- The task
From the line containing "Image resolution: width=775" through the last line of the records below, output every line exactly as it appears, but leave out the pictures.

[Dataset entries]
= = = = =
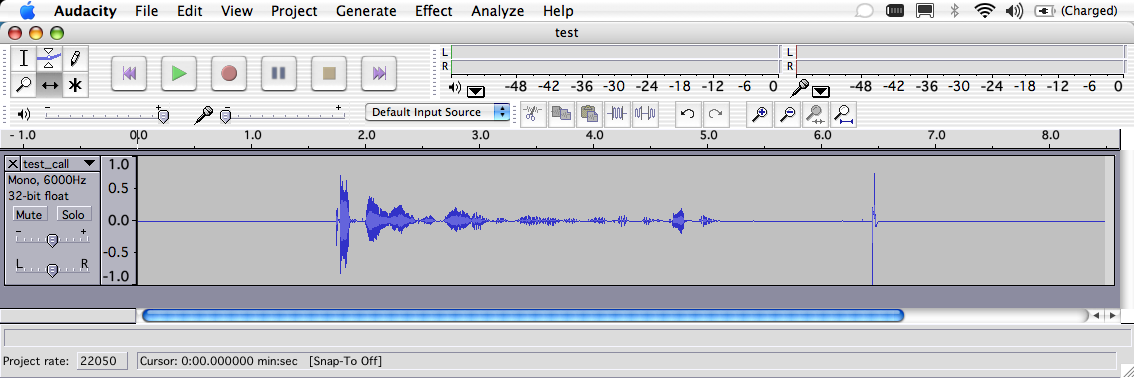
Task: Select the Envelope tool
Action: click(49, 57)
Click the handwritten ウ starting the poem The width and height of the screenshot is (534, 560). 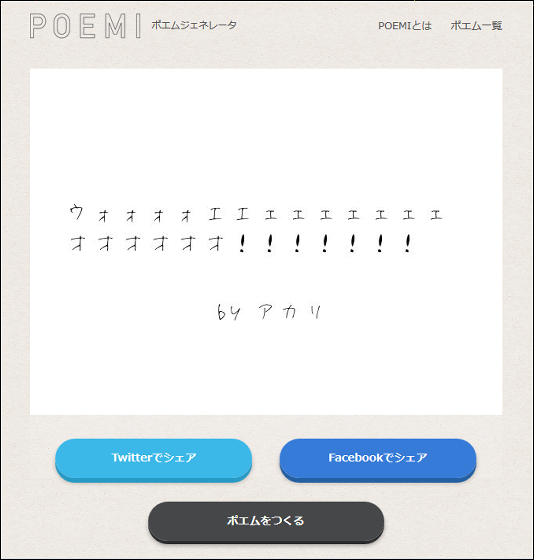pyautogui.click(x=76, y=212)
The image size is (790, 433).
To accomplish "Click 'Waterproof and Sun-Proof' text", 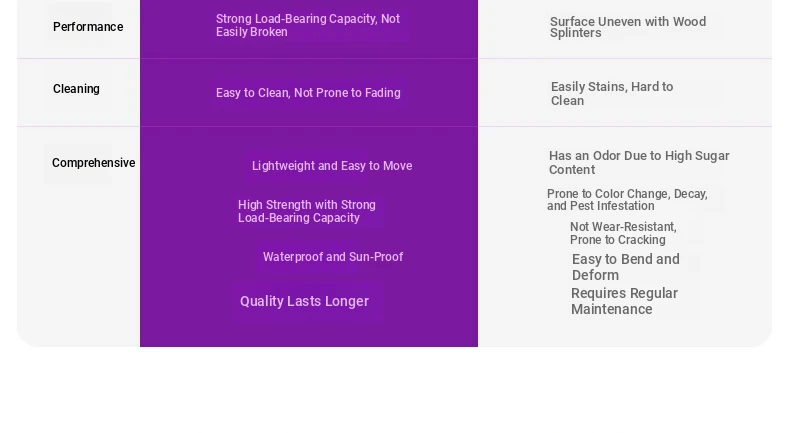I will pyautogui.click(x=333, y=257).
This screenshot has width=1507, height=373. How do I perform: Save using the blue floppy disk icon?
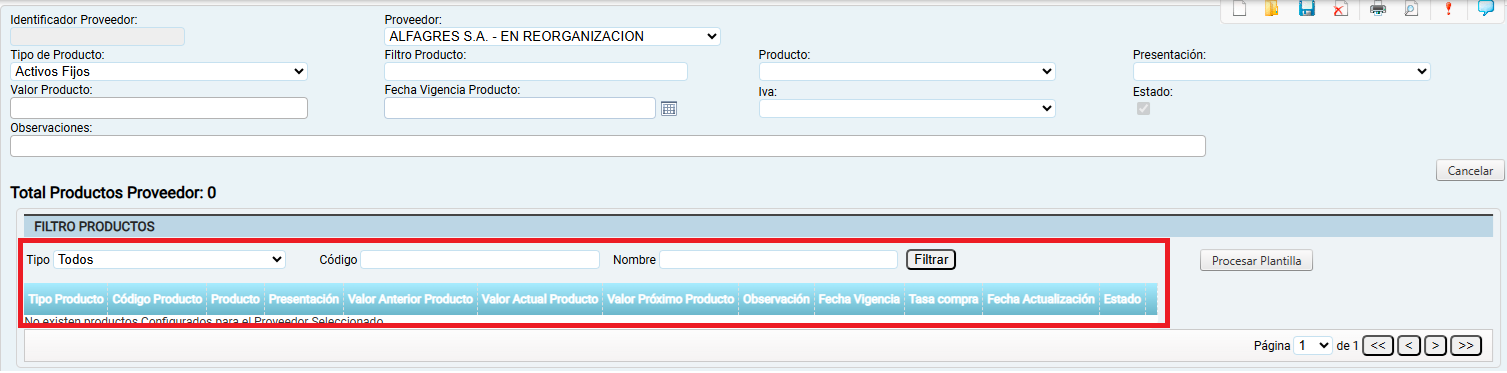point(1306,9)
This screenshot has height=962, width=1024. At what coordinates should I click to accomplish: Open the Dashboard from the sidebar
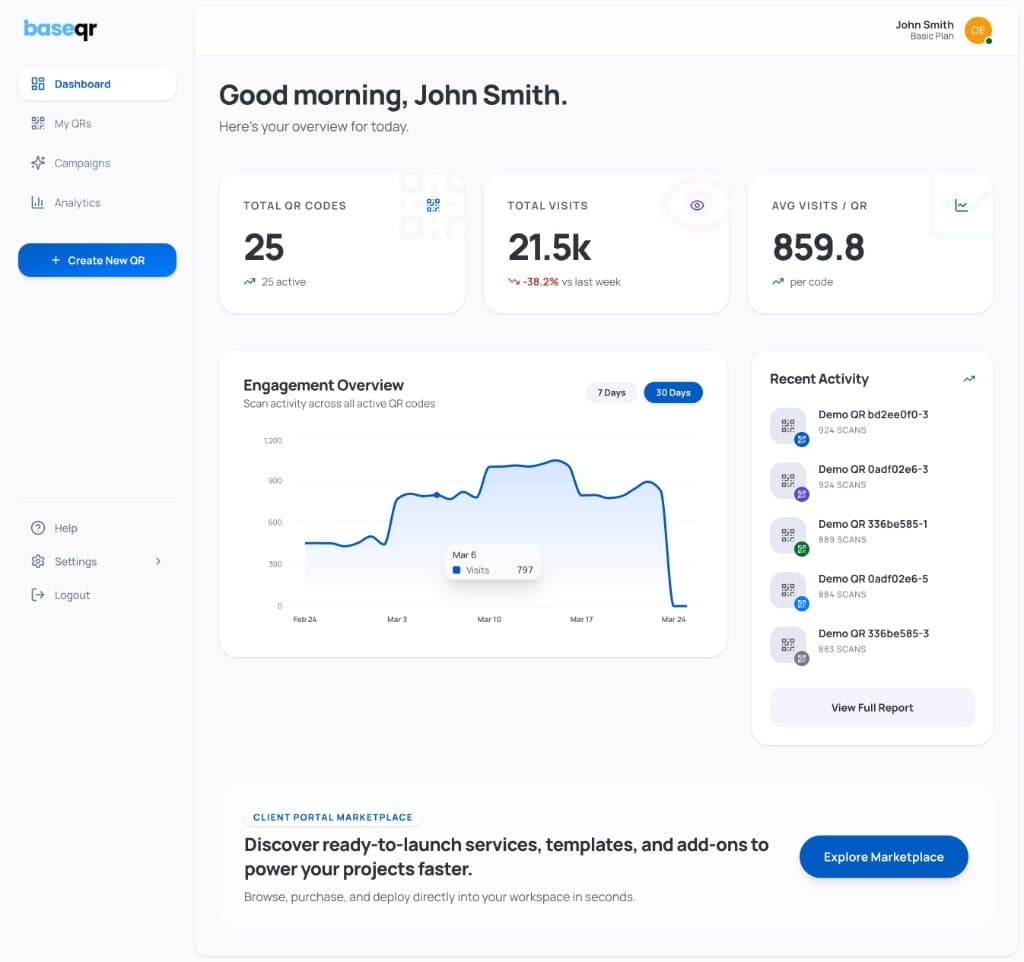82,84
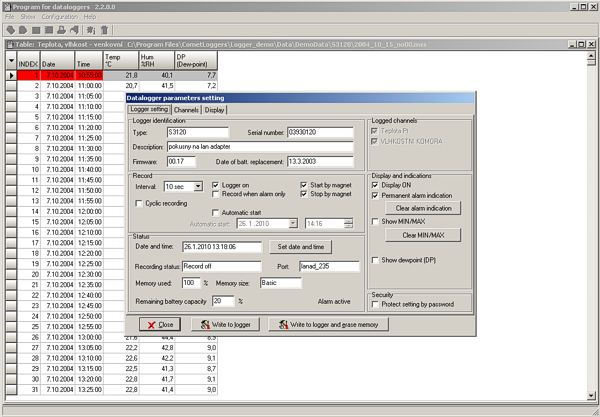Open the Automatic start date dropdown
This screenshot has height=417, width=600.
point(291,223)
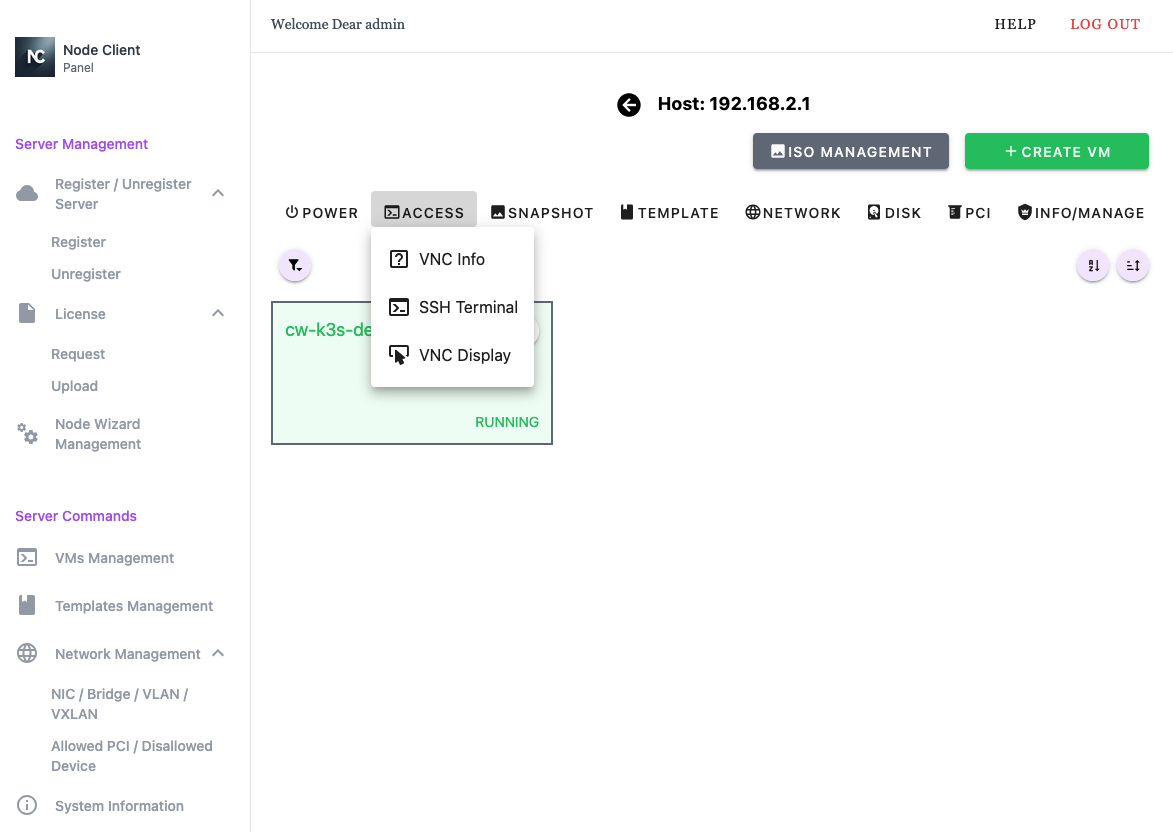This screenshot has width=1173, height=832.
Task: Click the red Log Out link
Action: click(x=1105, y=24)
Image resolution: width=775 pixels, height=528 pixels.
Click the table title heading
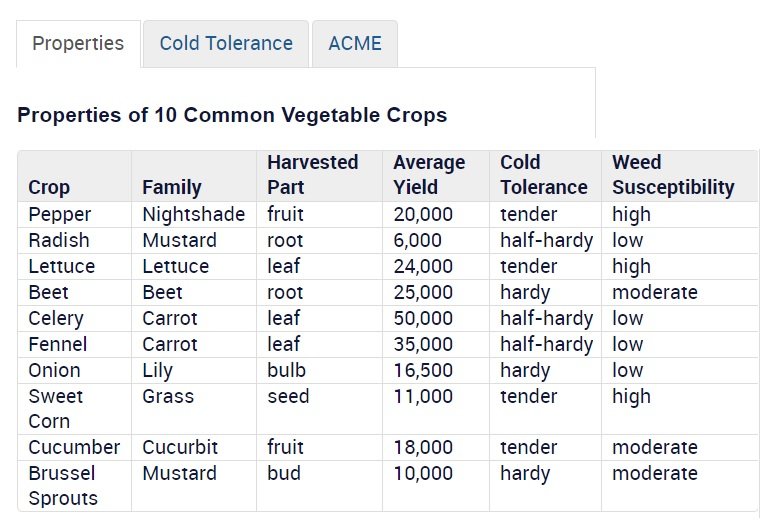coord(232,114)
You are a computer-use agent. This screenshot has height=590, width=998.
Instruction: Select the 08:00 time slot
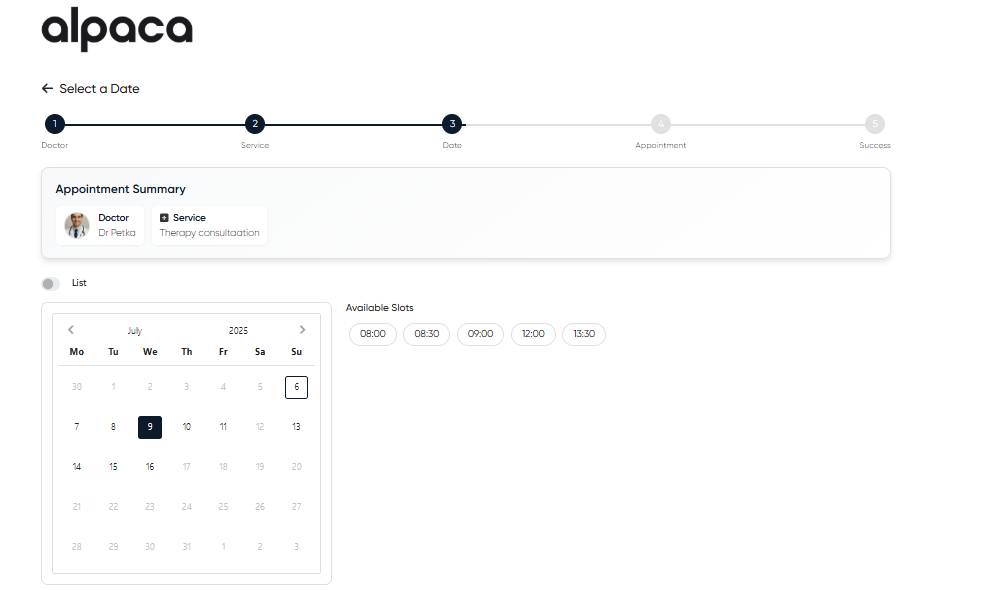point(373,334)
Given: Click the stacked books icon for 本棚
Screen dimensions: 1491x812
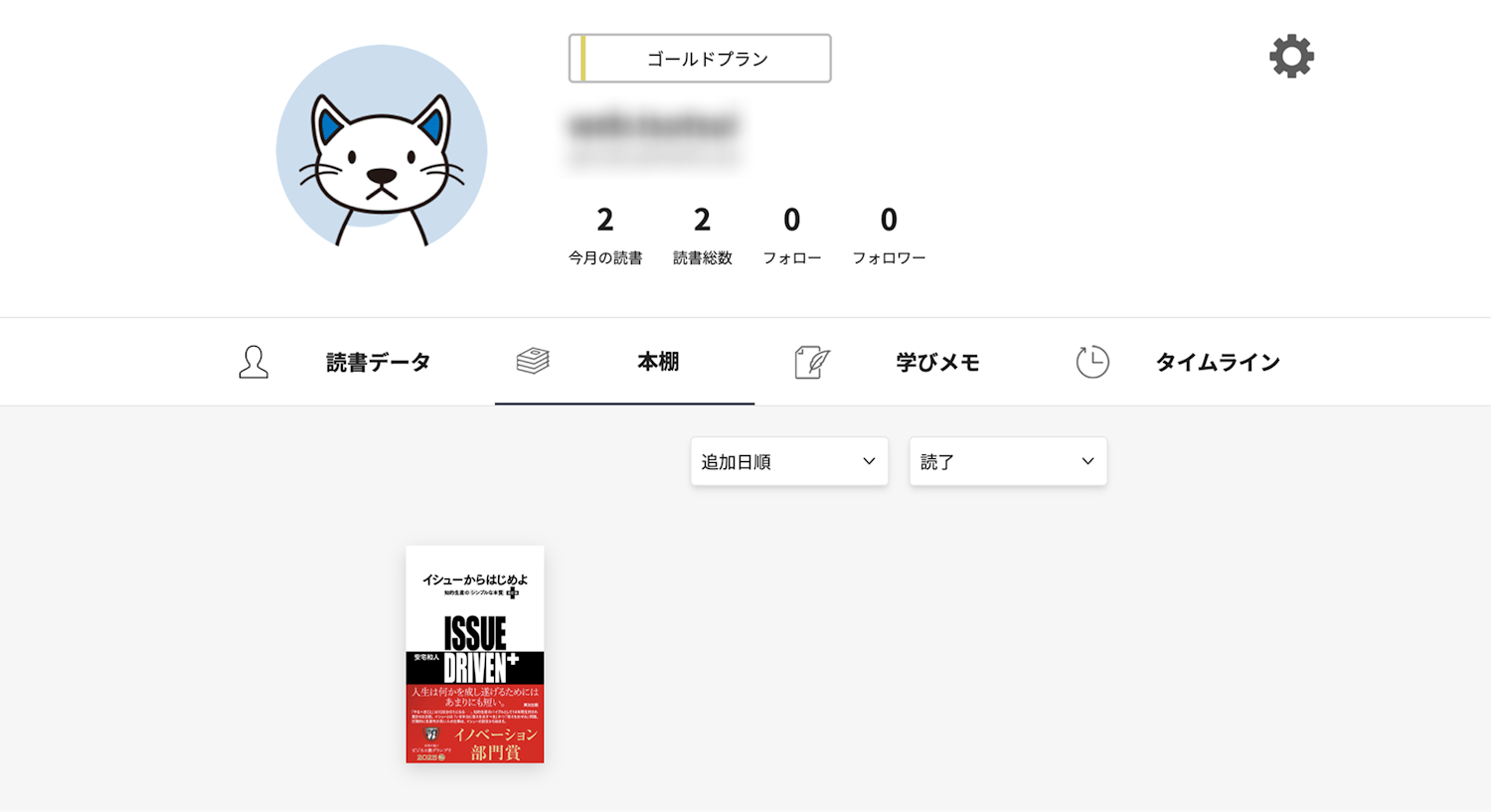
= = = = =
- Worked solution
Image resolution: width=775 pixels, height=528 pixels.
Click the table title heading
coord(232,114)
You are a computer-use agent. This screenshot has height=590, width=998.
Instruction: Select the 08:00 time slot
point(373,334)
Given: Click the stacked books icon for 本棚
Screen dimensions: 1491x812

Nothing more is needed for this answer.